→ **Exercise details**: Please output exactly the lines from the one containing "You are a GUI" through the end of the records below, leaving out any pictures.

Collected data:

————

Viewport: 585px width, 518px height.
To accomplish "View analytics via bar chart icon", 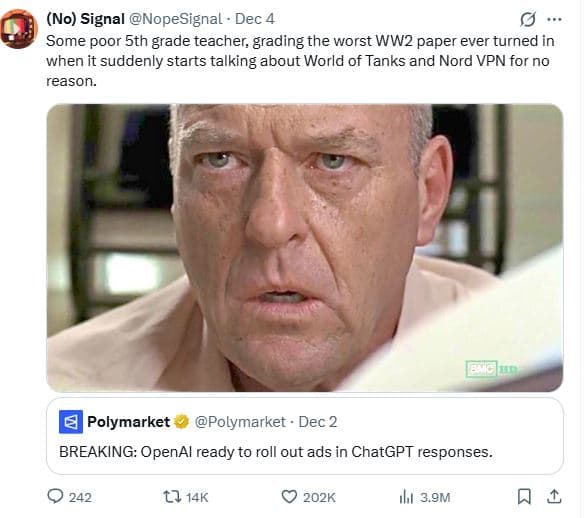I will click(406, 497).
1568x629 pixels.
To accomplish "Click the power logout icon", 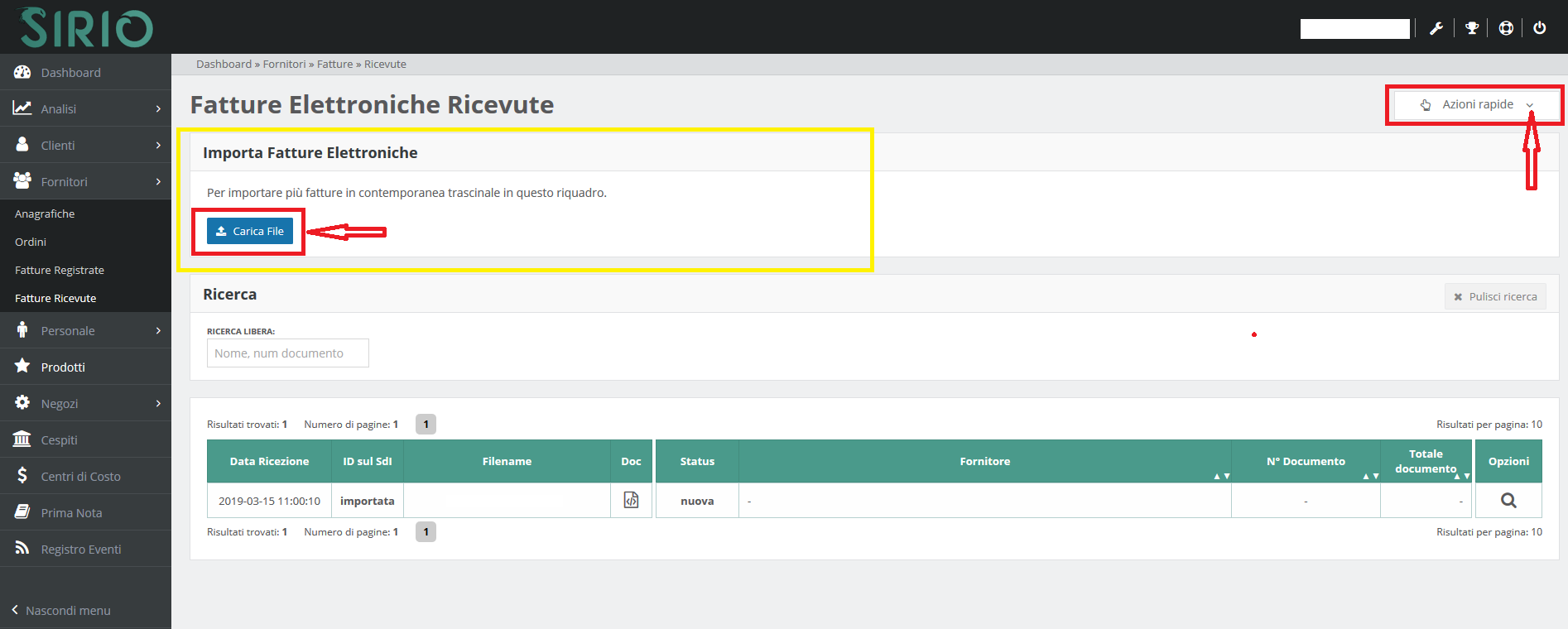I will pyautogui.click(x=1540, y=28).
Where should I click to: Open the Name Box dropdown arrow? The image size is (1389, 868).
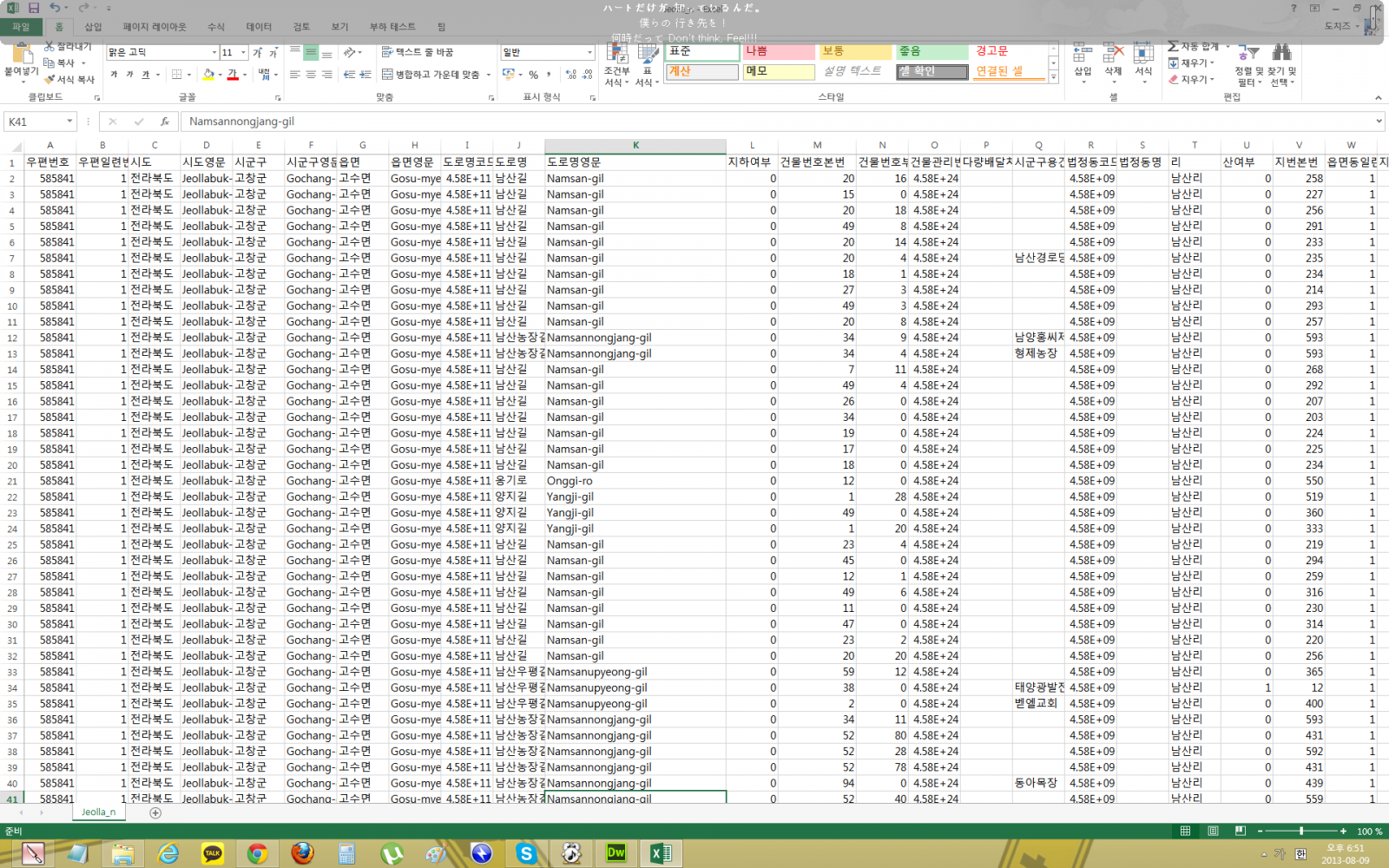click(69, 122)
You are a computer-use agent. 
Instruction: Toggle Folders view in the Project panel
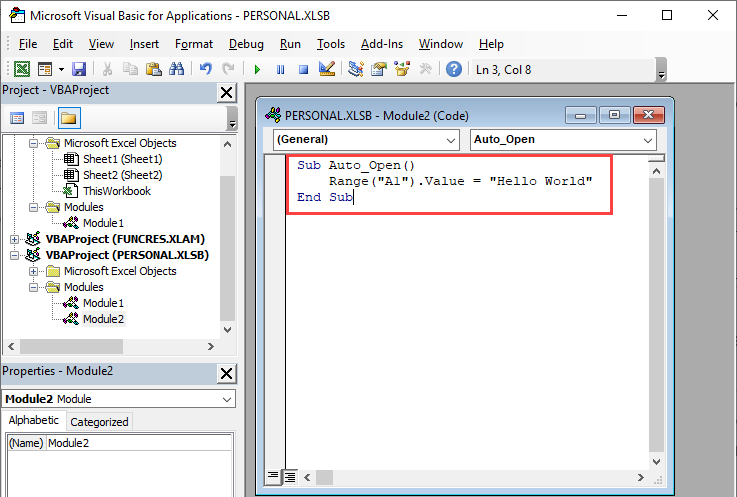pos(68,118)
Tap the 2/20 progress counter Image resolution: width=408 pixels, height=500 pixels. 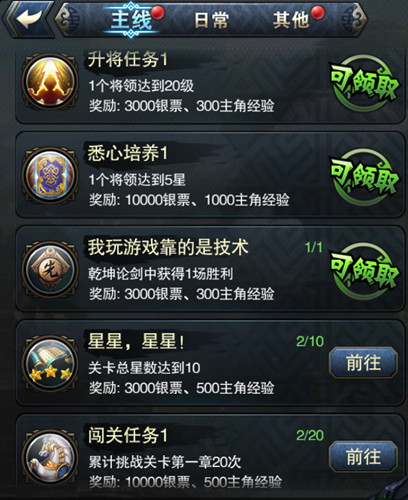pos(310,435)
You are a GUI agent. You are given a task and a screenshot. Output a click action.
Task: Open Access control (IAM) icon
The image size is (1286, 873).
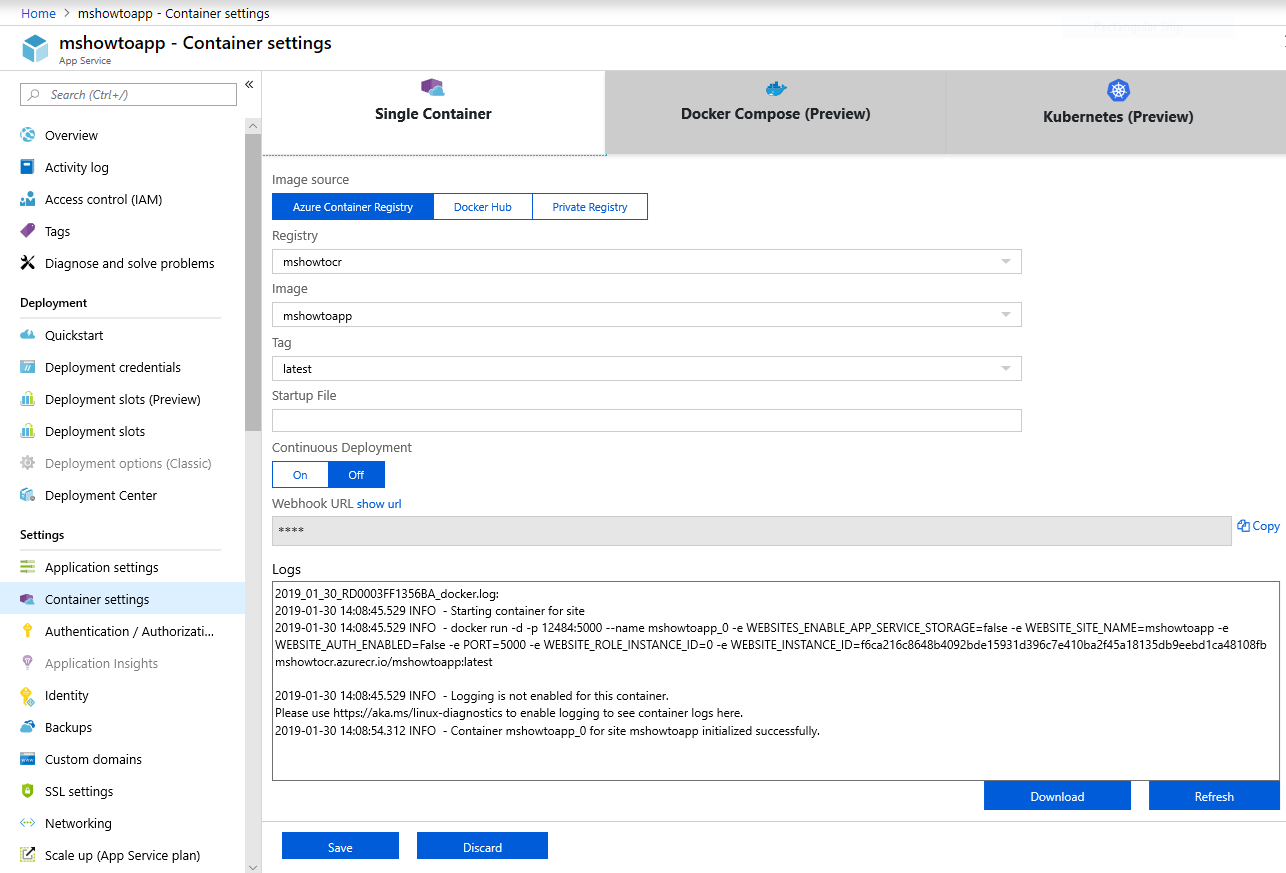[28, 199]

————

→ **Result of this task**:
You are a GUI agent. You are given a task and a screenshot. Output a click action.
Task: Open Access control (IAM) icon
The image size is (1286, 873).
[28, 199]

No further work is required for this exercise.